Obama ne se sent pas responsable, les documents se rapportant principalement à la période précédent son arrivée au pouvoir. Quel argument original… Il est bien vrai qu’Obama n’a été au pouvoir qu’au cours d’une seule des six années couvertes par les documents divulgués. Mais il faut immédiatement préciser qu’Obama continue la politique de son prédécesseur et va même encore plus loin en augmentant les forces d’occupation. Un autre argument des autorités américaines contre cette fuite de documents est la question de la sécurité des troupes américaines en Afghanistan ainsi que les risques encourus par “la sécurité nationale”. Mais ces risques ne sont-ils pas principalement renforcés précisément par ces opérations guerrières en Afghanistan ?
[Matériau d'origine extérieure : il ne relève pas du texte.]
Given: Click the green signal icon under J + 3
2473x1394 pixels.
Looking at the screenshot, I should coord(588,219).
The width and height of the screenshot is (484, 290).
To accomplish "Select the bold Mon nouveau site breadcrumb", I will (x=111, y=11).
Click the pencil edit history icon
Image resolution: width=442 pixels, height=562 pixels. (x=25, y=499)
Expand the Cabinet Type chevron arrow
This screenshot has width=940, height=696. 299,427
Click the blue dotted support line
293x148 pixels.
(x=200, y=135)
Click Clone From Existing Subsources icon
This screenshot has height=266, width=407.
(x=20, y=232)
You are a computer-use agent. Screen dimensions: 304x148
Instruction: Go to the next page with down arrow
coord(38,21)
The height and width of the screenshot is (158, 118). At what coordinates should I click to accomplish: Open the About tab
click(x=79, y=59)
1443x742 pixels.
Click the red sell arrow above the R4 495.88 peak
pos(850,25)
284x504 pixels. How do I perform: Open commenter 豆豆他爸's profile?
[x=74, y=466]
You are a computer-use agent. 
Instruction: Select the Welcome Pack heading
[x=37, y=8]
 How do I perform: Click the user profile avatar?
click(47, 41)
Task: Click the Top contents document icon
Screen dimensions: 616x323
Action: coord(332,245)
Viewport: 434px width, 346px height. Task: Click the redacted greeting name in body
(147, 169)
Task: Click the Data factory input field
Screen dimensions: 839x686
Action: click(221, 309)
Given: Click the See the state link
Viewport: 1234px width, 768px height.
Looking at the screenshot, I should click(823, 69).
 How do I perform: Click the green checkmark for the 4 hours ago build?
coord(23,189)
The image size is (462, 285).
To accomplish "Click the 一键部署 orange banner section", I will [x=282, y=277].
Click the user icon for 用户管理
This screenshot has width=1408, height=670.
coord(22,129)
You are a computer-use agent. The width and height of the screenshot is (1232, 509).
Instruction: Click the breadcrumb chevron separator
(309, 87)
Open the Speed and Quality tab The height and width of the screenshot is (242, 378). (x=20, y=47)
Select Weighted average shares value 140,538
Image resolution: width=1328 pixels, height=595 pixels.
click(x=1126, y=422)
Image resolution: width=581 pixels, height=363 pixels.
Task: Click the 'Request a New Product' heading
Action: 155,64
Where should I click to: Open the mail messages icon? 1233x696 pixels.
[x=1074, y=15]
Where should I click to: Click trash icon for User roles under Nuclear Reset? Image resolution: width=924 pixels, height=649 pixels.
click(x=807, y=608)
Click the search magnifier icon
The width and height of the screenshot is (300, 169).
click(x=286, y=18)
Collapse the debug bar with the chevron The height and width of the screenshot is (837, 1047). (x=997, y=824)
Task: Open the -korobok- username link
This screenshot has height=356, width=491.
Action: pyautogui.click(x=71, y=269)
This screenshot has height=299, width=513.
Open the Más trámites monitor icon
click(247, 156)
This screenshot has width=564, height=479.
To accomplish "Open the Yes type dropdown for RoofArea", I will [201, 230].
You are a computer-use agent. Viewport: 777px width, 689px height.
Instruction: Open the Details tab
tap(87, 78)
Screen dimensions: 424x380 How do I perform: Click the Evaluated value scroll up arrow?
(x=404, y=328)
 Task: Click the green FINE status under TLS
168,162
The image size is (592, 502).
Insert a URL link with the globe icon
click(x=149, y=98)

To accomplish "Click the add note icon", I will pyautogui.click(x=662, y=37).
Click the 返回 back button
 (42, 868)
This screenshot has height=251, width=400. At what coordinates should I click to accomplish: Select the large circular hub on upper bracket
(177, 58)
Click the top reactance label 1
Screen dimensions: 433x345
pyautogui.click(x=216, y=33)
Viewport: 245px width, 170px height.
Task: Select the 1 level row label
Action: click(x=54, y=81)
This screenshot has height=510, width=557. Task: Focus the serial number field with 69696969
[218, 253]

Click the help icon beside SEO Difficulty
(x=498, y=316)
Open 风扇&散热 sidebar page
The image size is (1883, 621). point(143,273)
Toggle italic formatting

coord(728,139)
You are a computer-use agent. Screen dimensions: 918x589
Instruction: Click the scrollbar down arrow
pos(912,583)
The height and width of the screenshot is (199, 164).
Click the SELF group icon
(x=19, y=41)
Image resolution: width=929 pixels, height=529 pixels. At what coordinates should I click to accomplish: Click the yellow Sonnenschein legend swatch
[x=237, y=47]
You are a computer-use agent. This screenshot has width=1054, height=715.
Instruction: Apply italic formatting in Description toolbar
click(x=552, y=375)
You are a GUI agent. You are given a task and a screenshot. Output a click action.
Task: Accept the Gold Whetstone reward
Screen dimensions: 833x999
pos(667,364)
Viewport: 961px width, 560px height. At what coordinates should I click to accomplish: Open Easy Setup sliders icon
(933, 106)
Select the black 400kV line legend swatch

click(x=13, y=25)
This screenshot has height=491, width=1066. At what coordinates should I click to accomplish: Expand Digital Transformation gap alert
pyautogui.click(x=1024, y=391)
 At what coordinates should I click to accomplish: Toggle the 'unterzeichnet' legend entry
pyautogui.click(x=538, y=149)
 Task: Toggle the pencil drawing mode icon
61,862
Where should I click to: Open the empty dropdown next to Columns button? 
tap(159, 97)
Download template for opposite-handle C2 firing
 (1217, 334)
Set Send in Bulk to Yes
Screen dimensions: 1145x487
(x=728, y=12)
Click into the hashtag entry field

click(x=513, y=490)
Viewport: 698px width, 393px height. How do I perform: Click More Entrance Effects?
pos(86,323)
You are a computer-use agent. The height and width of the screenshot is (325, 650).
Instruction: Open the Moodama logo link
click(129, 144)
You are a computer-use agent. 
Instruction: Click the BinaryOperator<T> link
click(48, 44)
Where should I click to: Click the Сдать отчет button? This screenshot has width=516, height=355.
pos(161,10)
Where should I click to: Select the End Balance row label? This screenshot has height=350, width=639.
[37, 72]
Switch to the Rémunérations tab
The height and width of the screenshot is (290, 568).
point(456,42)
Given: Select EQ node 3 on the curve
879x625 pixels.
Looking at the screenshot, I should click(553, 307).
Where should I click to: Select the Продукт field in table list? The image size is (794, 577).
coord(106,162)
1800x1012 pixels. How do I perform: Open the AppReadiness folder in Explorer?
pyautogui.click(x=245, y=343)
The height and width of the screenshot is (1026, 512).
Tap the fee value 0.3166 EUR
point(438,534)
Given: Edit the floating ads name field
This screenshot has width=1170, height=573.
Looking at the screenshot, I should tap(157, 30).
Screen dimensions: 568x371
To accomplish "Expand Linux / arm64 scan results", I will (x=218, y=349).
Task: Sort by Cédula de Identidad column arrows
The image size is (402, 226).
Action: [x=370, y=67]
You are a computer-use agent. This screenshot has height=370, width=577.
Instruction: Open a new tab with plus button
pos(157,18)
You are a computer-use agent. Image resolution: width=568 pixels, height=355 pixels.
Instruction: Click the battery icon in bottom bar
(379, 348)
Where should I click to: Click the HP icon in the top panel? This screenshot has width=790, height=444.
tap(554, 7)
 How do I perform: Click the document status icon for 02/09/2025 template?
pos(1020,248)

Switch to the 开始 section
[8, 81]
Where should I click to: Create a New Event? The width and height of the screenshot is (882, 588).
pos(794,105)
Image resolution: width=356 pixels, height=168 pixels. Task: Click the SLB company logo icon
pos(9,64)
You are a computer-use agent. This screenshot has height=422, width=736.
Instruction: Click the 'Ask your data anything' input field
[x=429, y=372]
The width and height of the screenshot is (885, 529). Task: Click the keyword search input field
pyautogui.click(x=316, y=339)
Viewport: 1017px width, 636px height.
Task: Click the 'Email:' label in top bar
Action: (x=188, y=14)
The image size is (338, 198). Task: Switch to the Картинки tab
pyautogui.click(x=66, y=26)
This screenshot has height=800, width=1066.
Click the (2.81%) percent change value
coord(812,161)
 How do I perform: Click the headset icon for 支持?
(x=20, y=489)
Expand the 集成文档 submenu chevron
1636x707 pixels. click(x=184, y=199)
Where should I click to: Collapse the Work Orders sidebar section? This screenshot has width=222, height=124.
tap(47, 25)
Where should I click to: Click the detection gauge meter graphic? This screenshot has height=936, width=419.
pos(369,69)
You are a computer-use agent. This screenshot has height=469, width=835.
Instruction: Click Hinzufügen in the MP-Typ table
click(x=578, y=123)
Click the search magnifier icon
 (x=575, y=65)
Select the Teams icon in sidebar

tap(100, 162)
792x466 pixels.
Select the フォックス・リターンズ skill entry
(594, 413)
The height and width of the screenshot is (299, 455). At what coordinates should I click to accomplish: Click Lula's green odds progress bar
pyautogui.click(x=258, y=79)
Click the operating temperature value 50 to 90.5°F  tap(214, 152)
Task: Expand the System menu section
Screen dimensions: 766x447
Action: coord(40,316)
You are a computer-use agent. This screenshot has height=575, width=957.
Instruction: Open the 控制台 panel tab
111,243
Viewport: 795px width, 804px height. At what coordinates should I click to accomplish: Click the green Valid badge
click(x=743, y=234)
Ces documents décrivent à quel point la situation des forces d’occupation est pénible. Pour Obama et les autres responsables de l’occupation, la publication de ces documents sur internet arrive à un moment bien ennuyeux, alors qu’ils tentent d’augmenter le nombre de troupes et de vendre cela à la population en affirmant que la guerre est un succès et qu’elle peut progressivement conduire à une forme de soutien pour un régime locale et démocrate. Cette illusion est maintenant balayée. Après presque neuf années de guerre et d’occupation, les Talibans sont plus forts et les occupants sont de plus en plus enfoncés dans le bourbier afghan. L’envoi de troupes supplémentaires ne va conduire qu’à l’accélération de ce processus.